Some work should not end as another document.

It should become something the team can actually use.

That’s where Sites becomes interesting.

Instead of only asking for a launch plan, you could ask ChatGPT Work to create a project hub, launch calendar, campaign tracker, internal portal or live dashboard.

Try this:

Review these launch materials and create a launch readiness hub. Include the timeline, key owners, open risks, missing assets, dependencies, approval steps and a daily status view we can use until launch.

The output you want: A living project view. Not another static doc that gets outdated immediately.
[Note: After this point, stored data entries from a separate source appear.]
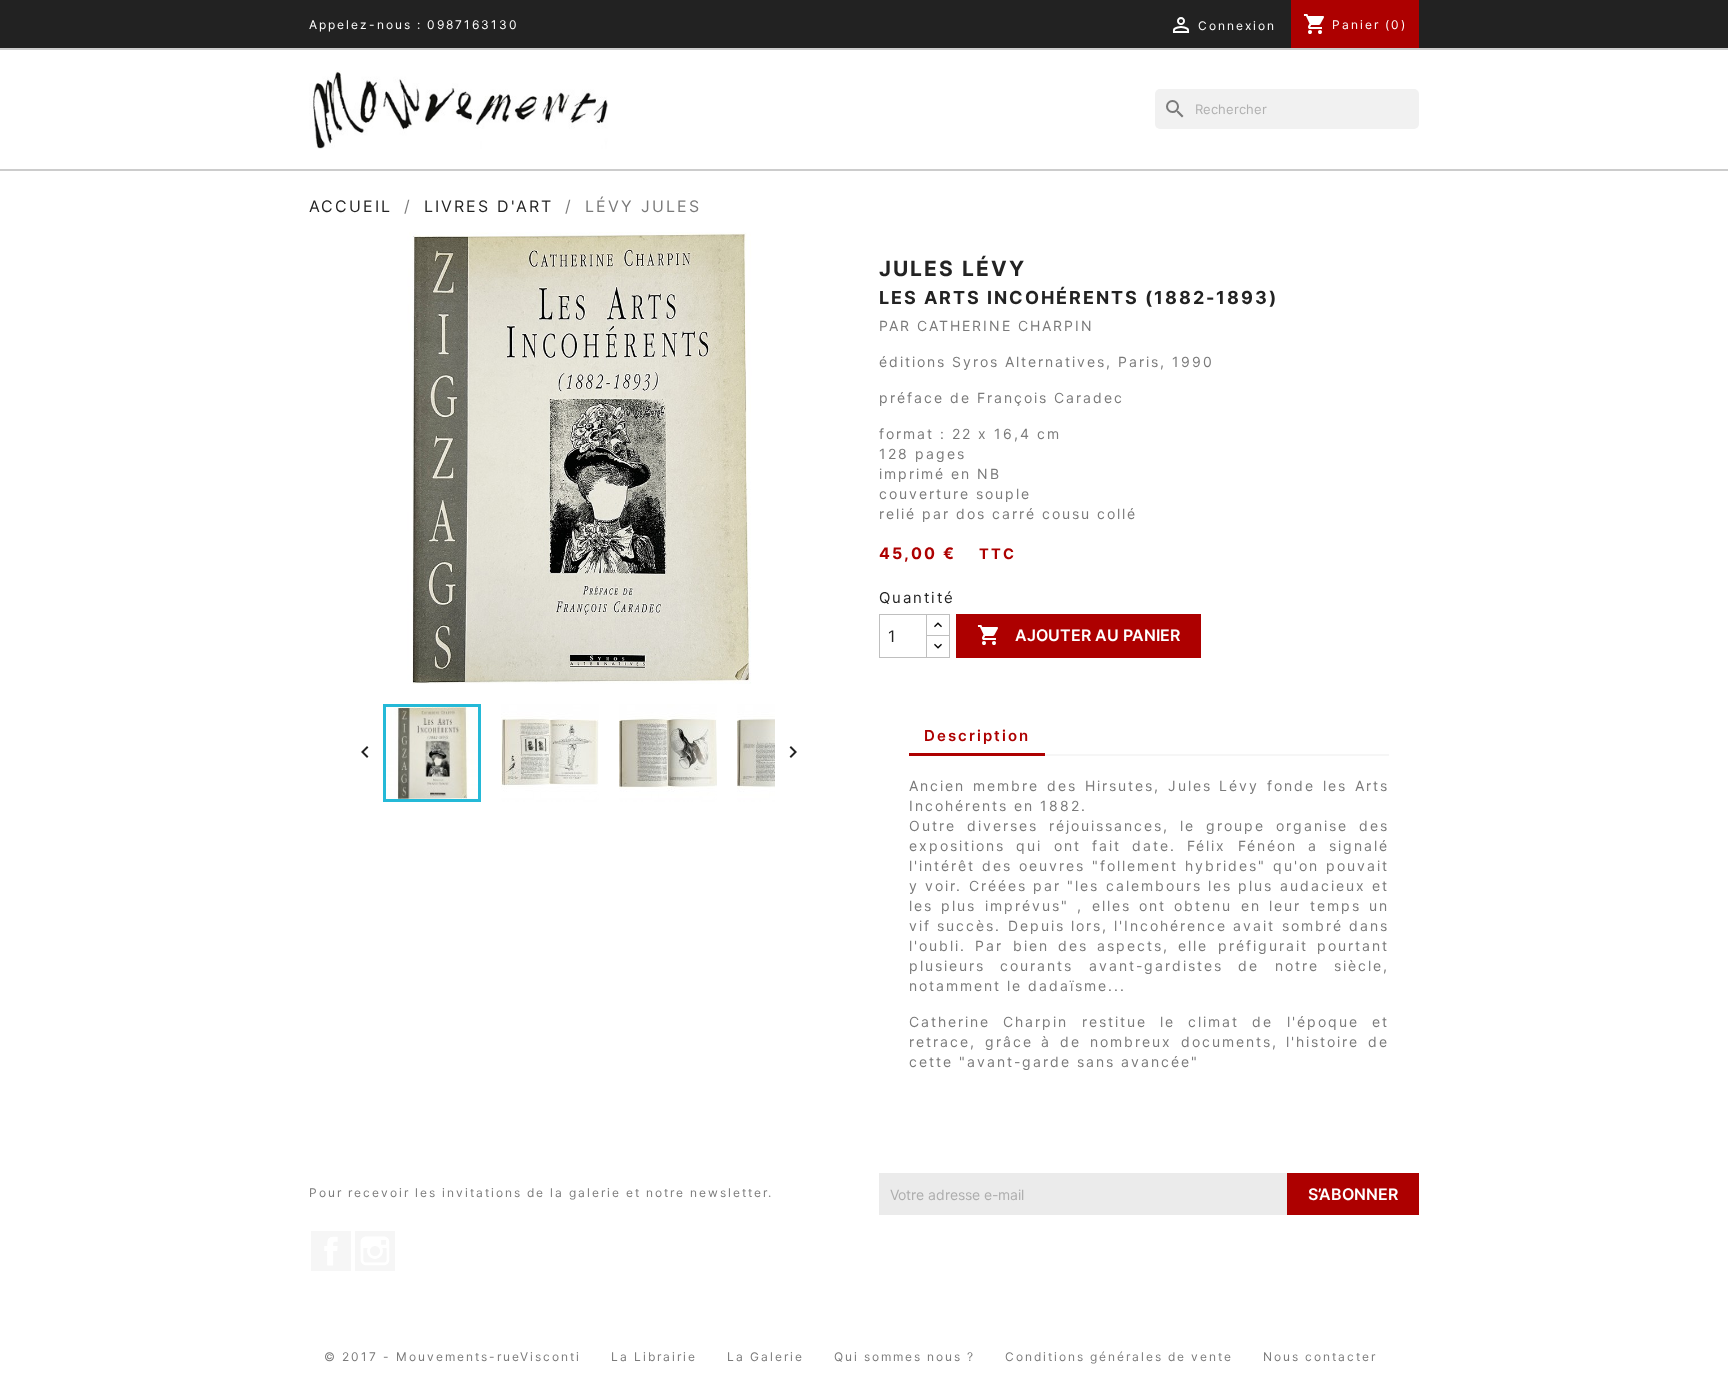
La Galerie (765, 1356)
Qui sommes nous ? (904, 1356)
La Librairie (654, 1356)
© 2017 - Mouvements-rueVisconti (452, 1356)
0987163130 (473, 24)
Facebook (331, 1251)
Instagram (375, 1251)
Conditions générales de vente (1119, 1356)
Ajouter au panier (1078, 635)
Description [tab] (977, 735)
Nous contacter (1320, 1356)
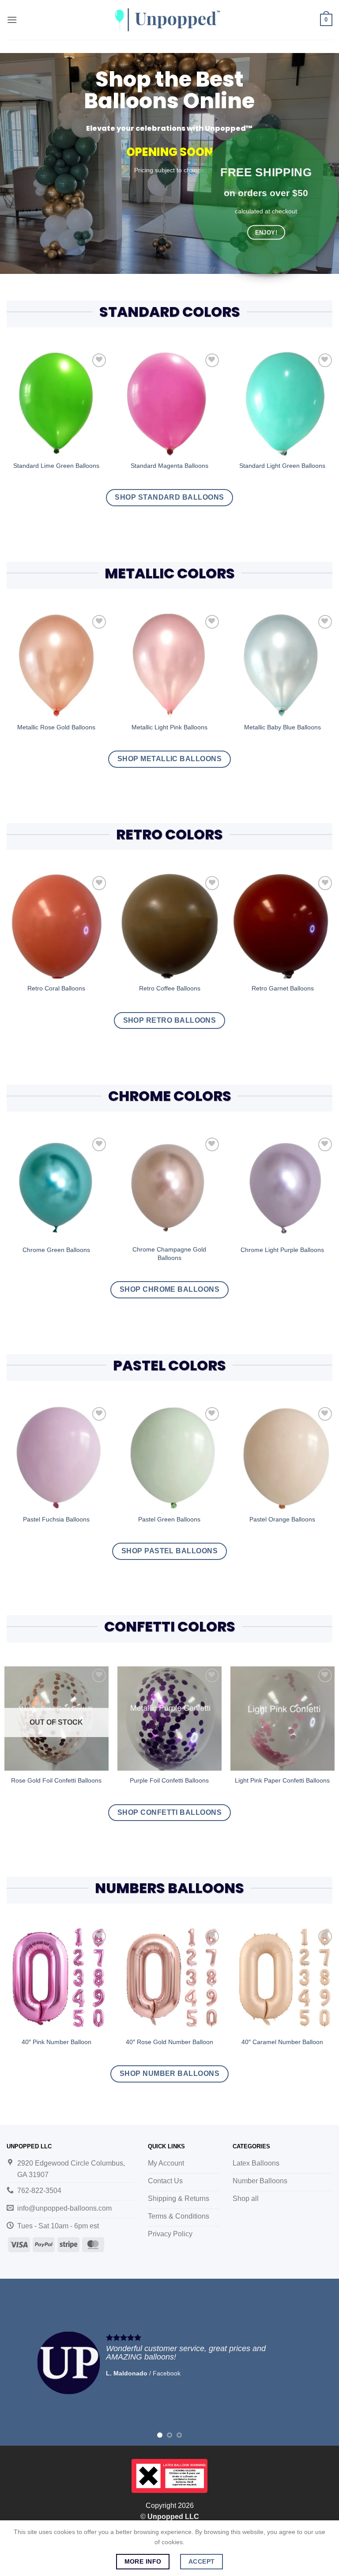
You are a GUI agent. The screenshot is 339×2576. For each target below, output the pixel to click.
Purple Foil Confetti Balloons (169, 1780)
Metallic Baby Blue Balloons (282, 727)
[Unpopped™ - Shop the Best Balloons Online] (169, 20)
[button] (12, 19)
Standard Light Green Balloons (282, 465)
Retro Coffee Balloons (169, 988)
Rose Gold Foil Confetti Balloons (56, 1780)
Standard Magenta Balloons (169, 465)
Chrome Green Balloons (56, 1249)
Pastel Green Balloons (169, 1519)
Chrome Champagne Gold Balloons (169, 1253)
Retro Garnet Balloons (283, 988)
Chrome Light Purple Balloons (282, 1249)
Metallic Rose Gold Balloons (56, 727)
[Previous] (18, 2362)
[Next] (321, 2362)
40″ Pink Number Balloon (56, 2041)
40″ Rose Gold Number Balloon (169, 2041)
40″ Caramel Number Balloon (282, 2041)
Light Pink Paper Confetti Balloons (282, 1780)
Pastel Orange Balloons (282, 1519)
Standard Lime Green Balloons (56, 465)
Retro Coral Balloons (56, 988)
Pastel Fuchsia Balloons (56, 1519)
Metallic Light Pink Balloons (169, 727)
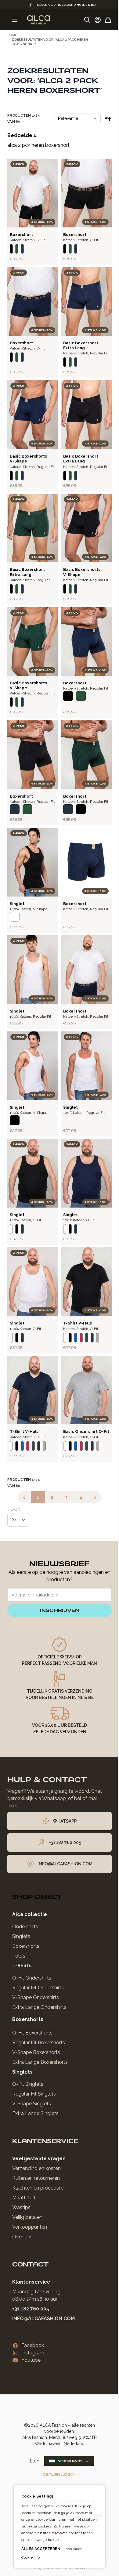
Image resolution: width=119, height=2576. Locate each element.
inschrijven (59, 1610)
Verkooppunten (29, 2227)
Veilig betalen (27, 2217)
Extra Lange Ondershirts (39, 2007)
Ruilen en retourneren (36, 2178)
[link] (24, 1497)
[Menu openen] (14, 20)
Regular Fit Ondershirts (38, 1988)
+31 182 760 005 (30, 2309)
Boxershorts (25, 1946)
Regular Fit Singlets (34, 2094)
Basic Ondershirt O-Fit (86, 1431)
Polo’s (18, 1956)
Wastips (21, 2207)
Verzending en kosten (36, 2168)
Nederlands (70, 2461)
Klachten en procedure (37, 2188)
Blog (34, 2460)
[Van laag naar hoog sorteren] (108, 118)
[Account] (97, 20)
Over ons (22, 2237)
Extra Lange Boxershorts (40, 2062)
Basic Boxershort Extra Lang (80, 345)
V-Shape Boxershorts (36, 2052)
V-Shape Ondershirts (35, 1997)
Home (12, 35)
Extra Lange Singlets (35, 2113)
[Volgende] (94, 1497)
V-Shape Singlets (31, 2104)
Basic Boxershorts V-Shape (28, 458)
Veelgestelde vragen (39, 2158)
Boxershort (21, 234)
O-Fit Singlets (27, 2084)
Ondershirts (25, 1926)
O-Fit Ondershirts (31, 1978)
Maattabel (23, 2198)
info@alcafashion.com (43, 2318)
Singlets (21, 1936)
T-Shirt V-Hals (77, 1323)
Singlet (17, 1011)
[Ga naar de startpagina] (38, 19)
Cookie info (28, 2557)
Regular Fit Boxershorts (38, 2042)
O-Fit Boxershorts (32, 2033)
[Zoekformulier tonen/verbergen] (87, 20)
Why the benchmarks matter but only a little?

OpenAI says GPT-5.6 Sol is setting new marks across long-running professional workflows, coding-agent tasks, cybersecurity, knowledge work, browsing, tool use and computer use.

That matters.

But don’t get lost in the leaderboard.

The practical takeaway is simpler:

The best models are getting better at staying with messy, multi-step work for longer.

That is the part that changes how teams use AI.

Not just:

“Can it answer this?”

But:

“Can it keep going until the work is usable?”

The simple rule

Don’t use ChatGPT Work for tiny tasks.

Use it when the work has too much context, too many files, too many handoffs, or too much copy-pasting between tools.

That’s where it becomes useful.

Not because it gives a smarter answer.

Because it can stay with the work longer.

💡 What to do this week

Don’t try to automate your whole business.

Pick one workflow that is repeated, annoying to do manually, easy to review, and useful if it becomes more consistent.

Give ChatGPT Work the context.

Ask for a finished output.

Then review it properly.

That’s the real shift:

From “help me think about this”
to “help me finish this.”

One note before you connect everything: permissions matter.

Decide what it should access, what it should never access, and which actions need approval.

The more powerful the workflow, the more important the guardrails.